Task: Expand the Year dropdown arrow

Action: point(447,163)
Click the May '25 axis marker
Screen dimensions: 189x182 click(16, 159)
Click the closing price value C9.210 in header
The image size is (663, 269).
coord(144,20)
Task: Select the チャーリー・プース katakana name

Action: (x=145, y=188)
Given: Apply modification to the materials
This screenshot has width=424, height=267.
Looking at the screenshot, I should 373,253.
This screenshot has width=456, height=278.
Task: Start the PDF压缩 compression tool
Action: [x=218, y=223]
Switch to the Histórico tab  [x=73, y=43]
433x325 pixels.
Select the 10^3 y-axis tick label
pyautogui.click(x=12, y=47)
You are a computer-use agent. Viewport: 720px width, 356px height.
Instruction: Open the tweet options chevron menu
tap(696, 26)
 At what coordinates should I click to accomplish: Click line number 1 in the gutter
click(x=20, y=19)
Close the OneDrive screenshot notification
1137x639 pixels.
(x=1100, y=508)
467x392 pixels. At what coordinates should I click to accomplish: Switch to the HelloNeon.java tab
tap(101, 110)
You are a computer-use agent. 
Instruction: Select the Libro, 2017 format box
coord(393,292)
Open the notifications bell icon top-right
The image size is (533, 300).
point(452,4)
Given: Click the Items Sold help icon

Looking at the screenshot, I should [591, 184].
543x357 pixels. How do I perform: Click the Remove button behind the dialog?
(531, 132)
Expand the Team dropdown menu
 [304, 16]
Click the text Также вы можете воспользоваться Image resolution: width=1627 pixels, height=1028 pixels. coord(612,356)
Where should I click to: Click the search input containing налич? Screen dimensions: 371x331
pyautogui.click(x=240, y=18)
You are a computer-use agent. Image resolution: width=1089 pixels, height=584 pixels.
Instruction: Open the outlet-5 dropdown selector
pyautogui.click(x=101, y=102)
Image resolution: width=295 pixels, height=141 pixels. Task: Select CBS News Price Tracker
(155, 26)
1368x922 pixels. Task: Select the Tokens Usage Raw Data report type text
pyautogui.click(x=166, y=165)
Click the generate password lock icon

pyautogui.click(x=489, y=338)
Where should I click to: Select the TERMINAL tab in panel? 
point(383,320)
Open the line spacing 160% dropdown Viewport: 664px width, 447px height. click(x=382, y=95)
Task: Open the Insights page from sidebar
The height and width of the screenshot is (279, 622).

What this task involves:
The expected answer is a copy of every line in the entries that holds the word "computer".

Answer space:
You are a computer-use agent. Viewport: 720px width, 356px height.
You are a computer-use agent. 
You are a computer-use agent. Image resolution: width=1089 pixels, height=584 pixels.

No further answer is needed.